After finding the line containing "Click the redo arrow icon" below, please output that line and each following one through the line containing "Viewport: 720px width, 495px height.", exactly as written.
=-=-=-=-=
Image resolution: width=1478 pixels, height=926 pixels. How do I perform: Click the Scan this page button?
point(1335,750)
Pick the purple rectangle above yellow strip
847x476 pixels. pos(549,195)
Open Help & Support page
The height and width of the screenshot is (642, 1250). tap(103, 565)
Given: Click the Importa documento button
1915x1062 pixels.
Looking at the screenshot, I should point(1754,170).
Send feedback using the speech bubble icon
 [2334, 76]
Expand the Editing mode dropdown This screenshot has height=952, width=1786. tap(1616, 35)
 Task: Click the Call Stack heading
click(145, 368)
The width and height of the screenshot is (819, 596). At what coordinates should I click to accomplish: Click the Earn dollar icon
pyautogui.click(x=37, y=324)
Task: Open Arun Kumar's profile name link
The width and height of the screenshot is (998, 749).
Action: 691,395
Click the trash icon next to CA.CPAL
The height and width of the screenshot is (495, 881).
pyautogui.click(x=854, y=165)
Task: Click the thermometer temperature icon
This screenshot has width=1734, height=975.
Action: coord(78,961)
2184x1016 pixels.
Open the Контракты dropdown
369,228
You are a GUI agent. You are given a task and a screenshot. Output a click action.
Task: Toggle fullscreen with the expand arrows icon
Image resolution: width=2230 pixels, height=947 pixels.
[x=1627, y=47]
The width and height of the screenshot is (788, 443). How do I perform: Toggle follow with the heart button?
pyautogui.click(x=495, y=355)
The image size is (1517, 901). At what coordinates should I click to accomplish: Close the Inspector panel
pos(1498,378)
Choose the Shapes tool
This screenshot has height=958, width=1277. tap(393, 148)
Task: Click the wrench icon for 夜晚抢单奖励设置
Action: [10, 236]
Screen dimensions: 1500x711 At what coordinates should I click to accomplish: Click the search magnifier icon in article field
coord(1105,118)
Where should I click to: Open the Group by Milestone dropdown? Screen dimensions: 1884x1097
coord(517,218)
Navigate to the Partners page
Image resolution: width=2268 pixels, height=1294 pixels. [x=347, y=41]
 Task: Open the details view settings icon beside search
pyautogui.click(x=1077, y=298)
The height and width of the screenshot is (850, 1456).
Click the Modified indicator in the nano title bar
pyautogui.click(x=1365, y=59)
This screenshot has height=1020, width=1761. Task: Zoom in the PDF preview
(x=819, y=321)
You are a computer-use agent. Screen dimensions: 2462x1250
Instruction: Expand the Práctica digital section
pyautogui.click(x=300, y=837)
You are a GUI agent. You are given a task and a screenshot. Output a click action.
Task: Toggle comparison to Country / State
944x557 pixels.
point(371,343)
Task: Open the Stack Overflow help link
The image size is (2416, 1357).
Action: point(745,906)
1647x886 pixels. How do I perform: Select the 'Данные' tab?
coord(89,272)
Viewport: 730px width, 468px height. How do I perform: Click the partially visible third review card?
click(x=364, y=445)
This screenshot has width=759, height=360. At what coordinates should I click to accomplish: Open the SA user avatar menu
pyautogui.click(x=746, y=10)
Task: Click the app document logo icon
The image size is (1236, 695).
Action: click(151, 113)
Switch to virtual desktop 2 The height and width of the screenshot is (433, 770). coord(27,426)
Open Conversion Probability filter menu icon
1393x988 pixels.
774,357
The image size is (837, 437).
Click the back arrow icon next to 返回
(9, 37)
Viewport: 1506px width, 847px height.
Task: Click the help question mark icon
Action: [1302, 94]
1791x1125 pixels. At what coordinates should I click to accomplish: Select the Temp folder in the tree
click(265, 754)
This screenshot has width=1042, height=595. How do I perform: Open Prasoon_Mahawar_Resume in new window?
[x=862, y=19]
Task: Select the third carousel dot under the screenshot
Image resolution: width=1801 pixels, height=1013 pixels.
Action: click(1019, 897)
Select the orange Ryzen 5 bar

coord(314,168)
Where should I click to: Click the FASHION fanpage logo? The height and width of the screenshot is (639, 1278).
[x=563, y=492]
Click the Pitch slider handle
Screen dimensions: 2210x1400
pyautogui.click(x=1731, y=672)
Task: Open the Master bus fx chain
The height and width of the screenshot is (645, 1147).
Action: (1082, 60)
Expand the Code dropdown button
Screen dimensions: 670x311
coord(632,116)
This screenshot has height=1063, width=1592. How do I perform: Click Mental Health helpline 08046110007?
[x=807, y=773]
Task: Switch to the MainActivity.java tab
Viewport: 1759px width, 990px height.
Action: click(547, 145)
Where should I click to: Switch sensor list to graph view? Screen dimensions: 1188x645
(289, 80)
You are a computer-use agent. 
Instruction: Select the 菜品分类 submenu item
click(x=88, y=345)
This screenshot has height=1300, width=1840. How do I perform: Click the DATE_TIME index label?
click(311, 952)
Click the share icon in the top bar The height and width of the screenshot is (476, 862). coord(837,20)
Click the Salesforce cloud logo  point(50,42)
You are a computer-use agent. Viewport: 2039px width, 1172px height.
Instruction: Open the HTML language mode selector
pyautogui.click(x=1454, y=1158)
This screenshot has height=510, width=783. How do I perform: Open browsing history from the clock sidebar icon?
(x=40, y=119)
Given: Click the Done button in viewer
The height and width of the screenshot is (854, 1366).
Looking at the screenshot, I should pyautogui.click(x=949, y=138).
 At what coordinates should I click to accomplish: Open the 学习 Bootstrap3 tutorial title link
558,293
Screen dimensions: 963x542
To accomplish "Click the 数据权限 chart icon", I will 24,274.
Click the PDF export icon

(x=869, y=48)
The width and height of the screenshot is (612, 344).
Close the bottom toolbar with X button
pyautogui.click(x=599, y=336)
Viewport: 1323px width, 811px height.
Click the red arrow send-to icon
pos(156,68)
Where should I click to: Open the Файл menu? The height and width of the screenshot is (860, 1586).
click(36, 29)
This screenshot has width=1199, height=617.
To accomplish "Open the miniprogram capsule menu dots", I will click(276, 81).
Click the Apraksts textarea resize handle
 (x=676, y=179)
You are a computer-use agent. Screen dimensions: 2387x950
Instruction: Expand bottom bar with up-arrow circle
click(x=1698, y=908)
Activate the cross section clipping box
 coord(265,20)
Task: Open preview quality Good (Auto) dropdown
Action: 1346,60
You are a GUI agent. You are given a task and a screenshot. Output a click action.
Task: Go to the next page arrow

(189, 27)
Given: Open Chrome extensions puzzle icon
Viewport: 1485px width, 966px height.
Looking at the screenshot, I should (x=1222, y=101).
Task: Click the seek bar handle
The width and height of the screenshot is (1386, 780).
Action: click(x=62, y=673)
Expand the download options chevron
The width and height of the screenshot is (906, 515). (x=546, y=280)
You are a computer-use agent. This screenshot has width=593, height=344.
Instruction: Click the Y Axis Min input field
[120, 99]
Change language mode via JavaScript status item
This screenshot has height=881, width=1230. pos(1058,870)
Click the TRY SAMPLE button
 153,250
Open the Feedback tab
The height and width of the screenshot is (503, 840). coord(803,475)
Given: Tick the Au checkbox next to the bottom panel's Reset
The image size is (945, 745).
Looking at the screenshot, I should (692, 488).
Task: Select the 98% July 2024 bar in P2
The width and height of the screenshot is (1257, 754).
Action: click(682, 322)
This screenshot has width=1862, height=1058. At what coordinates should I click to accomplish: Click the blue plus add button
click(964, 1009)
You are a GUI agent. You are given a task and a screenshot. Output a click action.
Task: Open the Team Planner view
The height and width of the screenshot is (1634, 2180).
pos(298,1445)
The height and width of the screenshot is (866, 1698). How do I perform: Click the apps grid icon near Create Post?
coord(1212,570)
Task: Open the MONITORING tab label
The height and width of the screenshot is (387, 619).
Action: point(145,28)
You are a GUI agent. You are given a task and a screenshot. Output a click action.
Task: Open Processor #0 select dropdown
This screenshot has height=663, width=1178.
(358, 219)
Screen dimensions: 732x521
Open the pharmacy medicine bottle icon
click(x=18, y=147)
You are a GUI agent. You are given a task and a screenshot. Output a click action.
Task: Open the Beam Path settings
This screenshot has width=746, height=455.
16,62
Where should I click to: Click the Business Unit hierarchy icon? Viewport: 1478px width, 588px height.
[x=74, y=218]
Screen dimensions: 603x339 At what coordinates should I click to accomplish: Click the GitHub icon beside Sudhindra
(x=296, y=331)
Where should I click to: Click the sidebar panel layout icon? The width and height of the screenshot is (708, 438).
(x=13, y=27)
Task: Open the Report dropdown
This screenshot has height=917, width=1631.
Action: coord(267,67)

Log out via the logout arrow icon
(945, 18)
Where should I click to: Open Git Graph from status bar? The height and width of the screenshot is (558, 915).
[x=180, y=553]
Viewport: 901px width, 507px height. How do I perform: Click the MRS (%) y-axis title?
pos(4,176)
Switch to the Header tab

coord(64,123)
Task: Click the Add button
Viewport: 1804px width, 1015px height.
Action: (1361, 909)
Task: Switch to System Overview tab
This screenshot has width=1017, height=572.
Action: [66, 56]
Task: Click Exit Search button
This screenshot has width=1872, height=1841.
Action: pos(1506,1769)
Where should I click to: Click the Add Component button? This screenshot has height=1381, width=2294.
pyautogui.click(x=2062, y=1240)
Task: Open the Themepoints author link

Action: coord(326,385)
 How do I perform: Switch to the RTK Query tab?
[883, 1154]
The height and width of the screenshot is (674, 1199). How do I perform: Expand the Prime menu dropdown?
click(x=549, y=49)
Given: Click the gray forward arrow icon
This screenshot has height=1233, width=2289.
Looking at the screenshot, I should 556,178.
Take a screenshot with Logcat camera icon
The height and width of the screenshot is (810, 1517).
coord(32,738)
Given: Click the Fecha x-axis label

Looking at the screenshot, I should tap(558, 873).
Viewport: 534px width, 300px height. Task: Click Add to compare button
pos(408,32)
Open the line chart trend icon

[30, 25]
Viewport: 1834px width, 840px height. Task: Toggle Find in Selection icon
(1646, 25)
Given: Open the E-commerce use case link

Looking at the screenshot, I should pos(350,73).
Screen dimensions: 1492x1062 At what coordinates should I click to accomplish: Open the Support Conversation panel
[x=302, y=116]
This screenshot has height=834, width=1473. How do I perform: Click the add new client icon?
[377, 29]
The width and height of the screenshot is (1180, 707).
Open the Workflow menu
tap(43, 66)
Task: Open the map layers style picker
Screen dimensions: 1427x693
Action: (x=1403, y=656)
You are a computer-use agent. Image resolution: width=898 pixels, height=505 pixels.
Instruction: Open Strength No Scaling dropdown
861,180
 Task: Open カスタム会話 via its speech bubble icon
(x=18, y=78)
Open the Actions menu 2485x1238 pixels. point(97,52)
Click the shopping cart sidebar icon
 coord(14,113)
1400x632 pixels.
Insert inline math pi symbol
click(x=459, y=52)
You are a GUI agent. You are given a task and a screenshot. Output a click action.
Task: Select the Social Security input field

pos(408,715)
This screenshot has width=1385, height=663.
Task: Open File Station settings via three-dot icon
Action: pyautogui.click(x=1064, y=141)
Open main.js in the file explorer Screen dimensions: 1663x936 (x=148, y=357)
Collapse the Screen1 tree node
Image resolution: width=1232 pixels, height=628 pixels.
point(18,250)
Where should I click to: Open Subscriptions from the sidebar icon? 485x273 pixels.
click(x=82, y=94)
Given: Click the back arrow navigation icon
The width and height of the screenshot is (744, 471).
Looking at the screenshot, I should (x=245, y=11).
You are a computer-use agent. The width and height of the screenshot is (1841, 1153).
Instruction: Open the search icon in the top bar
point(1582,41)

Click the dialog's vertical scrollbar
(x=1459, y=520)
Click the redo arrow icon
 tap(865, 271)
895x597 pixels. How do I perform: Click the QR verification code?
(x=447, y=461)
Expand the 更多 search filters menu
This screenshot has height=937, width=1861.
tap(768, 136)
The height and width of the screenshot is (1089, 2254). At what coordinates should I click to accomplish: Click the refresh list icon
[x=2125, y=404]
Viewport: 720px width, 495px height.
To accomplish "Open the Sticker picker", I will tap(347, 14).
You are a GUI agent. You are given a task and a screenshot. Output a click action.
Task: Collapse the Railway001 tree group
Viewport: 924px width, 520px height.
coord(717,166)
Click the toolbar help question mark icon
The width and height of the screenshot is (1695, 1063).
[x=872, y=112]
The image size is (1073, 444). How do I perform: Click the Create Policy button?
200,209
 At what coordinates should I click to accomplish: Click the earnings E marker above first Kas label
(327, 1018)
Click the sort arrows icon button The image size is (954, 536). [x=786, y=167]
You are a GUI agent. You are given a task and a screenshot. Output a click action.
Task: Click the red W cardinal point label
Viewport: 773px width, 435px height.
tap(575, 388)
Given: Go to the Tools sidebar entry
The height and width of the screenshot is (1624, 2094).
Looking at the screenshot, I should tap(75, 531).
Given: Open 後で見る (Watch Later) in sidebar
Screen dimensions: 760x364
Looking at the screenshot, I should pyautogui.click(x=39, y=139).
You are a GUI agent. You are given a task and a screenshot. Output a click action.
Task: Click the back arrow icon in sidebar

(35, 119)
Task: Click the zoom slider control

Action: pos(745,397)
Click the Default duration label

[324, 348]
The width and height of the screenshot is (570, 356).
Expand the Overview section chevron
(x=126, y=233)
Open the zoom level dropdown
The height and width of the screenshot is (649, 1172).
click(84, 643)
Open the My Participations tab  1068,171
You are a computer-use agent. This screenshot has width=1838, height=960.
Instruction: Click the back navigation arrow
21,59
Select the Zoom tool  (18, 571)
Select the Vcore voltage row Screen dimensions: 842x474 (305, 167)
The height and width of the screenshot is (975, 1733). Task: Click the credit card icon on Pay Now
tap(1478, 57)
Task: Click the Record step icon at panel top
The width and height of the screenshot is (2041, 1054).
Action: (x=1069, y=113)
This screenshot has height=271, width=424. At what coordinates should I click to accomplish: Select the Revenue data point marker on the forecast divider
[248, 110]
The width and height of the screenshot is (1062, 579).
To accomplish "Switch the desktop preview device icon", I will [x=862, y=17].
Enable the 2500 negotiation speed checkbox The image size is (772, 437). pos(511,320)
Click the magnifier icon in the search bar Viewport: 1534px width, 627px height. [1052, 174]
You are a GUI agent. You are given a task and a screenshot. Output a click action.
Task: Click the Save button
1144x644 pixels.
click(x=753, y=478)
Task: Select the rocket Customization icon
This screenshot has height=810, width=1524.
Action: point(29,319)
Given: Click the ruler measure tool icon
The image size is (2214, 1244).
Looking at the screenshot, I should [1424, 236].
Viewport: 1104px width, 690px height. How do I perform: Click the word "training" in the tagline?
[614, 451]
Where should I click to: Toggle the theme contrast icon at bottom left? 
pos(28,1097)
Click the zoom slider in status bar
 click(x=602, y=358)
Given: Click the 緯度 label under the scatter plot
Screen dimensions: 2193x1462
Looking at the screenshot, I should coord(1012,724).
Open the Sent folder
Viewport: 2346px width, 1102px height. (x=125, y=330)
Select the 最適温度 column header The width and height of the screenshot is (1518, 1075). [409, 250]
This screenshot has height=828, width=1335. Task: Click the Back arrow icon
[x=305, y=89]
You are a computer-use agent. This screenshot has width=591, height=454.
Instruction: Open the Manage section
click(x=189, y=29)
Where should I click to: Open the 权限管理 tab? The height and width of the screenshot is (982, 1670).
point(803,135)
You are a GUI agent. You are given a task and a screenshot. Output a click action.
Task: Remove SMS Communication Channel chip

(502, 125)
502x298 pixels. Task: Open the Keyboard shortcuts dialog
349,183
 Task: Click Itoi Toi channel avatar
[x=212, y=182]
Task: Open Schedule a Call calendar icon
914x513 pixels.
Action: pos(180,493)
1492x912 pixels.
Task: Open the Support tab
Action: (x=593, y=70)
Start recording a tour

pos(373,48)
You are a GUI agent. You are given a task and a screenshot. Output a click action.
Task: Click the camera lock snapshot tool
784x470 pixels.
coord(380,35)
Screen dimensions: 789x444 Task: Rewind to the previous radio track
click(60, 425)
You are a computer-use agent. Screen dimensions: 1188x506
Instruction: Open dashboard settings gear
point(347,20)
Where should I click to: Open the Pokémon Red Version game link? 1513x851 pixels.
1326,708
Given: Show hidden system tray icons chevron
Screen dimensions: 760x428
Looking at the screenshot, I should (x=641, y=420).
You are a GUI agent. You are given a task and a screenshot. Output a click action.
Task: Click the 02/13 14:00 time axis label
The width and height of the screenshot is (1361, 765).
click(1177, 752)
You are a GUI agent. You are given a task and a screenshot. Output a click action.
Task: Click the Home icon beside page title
=-=-=-=-=
[WRITTEN SOLUTION]
Click the redo arrow icon
 tap(865, 271)
895x597 pixels. How do I perform: Click the QR verification code?
(x=447, y=461)
Expand the 更多 search filters menu
This screenshot has height=937, width=1861.
tap(768, 136)
The height and width of the screenshot is (1089, 2254). At what coordinates should I click to accomplish: Click the refresh list icon
[x=2125, y=404]
Viewport: 720px width, 495px height.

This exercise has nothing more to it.